Долгое время была распространена точка зрения, что европейские вольные города – это наследие Римской Империи. Что были какие-то римские города, которые, пережив империю, стали вольными: ну, потому что было римское право и еще что-то, что позволило им стать зародышами вольных городов. Раньше это писалось на полном серьезе, в последнее время историки вроде бы поняли противоречие.

Ведь что такое традиционный римский город? Во-первых, это крепость, или административный центр. По своей экономической модели римский город очень похож на наши сегодняшние города – районные центры. В этих городах по сути нет никакого производства. Это административные центры, которые поддерживаются за счет зарплат, получаемых чиновниками, пенсионерами и прочими бюджетниками. Этот денежный поток создает какую-то экономическую жизнь, но в основном деньги поступают из центра.

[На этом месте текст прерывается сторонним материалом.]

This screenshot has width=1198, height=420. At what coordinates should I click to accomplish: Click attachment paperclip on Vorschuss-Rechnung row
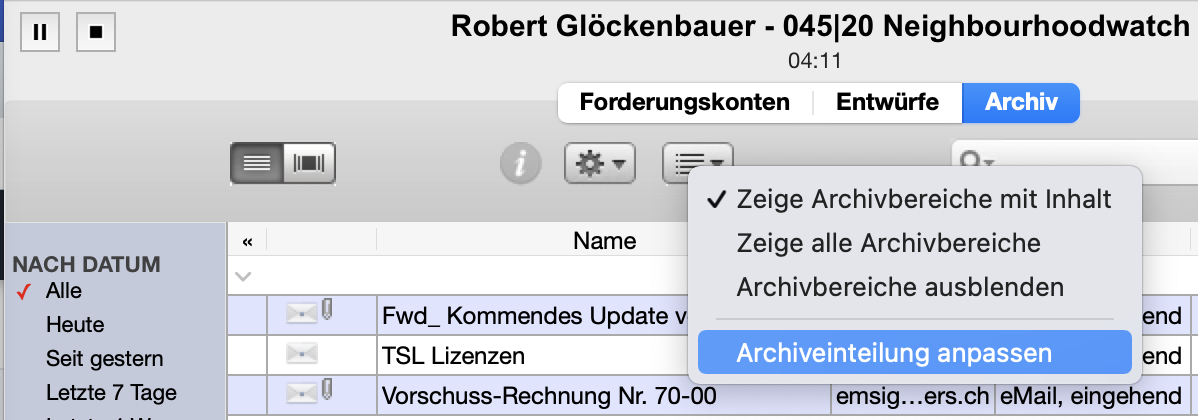point(326,391)
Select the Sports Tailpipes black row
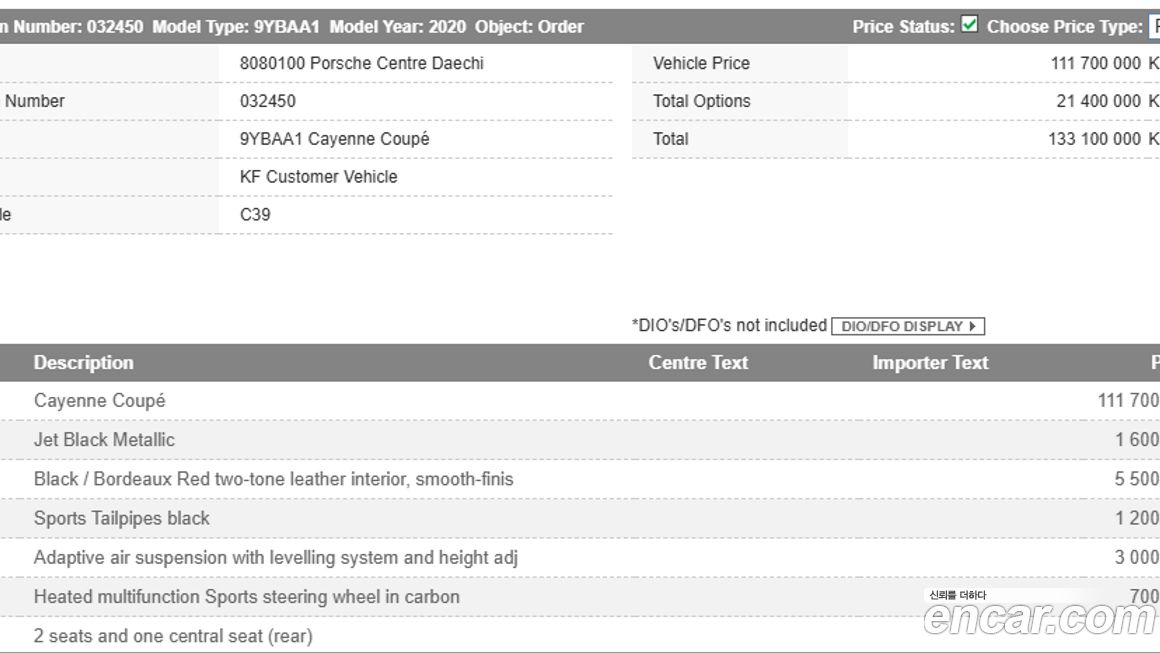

Типичный римский город тоже состоял из чиновников и пенсионеров. Там селились вышедшие на пенсию легионеры, которые получали от правительства пенсию в деньгах. Как только источник денег иссяк, никаких римских городов как экономического и социального явления не должно было остаться, должны были остаться развалины с непонятным юридическим статусом. Вот сегодня многие западные историки наконец-то об этом открыто пишут, хотя и встречают некоторое сопротивление.

Еще распространенная точка зрения на вольные города (опять-таки, в современной истории много расизма) состоит в том, что жители Западной Европы были не такие, как все, они были свободные, и поэтому смогли создать вольные города.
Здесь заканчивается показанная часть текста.